Pour consacrer l’aveu le temps se fait complice
Et je sens tout le ciel à mes genoux trembler
d’émois sans artifice…
L’étreinte de tes bras formera l’horizon.
Tout l’Univers, ce soir, d’un bout à l’autre pôle,
Viendra nous accueillir au seuil de la maison.
Le poids de mon bonheur chargera ton épaule
de jours en floraison."
4. Tiré du livre "Légendes et poèmes"
Afrique debout : « Tu es le maître »
(…)
Par Bernard B. Dadié
"Tu es le maître.
C’est toi qui plantes le riz,
C’est toi qui travailles la laine,
C’est toi qui bâtis les châteaux
Et c’est toi qui crèves de faim
Et c’est toi qui vas en guenilles,
Et c’est toi qui couches à la belle étoile.
Je n’ai point d’accès dans leur classe,
Je n’ai point de droit de cité dans leurs livres.

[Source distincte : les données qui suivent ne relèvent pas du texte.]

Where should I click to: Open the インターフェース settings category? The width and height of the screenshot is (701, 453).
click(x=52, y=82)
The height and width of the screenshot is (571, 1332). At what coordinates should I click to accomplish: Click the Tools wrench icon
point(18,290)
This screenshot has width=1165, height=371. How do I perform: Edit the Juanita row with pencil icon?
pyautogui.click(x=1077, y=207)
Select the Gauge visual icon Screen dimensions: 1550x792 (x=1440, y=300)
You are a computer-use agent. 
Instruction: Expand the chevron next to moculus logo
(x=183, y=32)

Je suis d’un autre monde, le monde du peuple.
C’est pourquoi sur la cora de la vieille Afrique
Aujourd’hui en mouvance,
Par les villes et les prisons,
Sous les baobabs des carrefours,
A chacun
Je clame :
Tu es le roi des usines,
Tu es le roi des champs,
Tu es le peuple,
Tu es le maître ! "
Bernard B. Dadié
5. Titre du poème :
Oiseau
Par Aimé Césaire
"L'exil s'en va ainsi dans la mangeoire des astres
Portant des malhabiles grains aux oiseaux nés du temps
Qui jamais ne s'endorment jamais
Aux espaces fertiles des enfances remuées."
"Ferrements"
6. Titre du poème : "Les racines congolaises"
Par Jean Baptiste Tati Loutard
"Baobab ! je suis venu replanter mon être près de toi
Et mêler mes racines à tes racines d’ancêtre ;
Je me donne en rêve à tes bras noueux
Et je me sens raffermi quand ton sang fort
Passe dans mon sang
Baobab !
« l’homme vaut ce que valent les armes ».
C’est l’écriteau qui se balance à toute porte de ce monde.
Où vais-je puiser tant de forces pour tant de luttes
Si à ton pied je ne m’arc-boute ?
Baobab ! quand je serai tout triste
Ayant perdu l’air de toute chanson,
Agite pour moi les gosiers de tes oiseaux
Afin qu’à vivre ils m’exhortent.
Et quand faiblira le sol sous mes pas
Laisse-moi remuer la terre à ton pied :
Que doucement sur moi elle se retourne !"
Des poèmes riches d'émotions et de sens prenant... Nous vous invitons à continuer sur le chemin de la découverte de ces oeuvres majeurs poétiques africaines... Comblant nos journées par des touches d'éclat colorées et apaisant nos reflexions par tempérance et transparence imagé.
Intemporels... comme ces poèmes nous animent.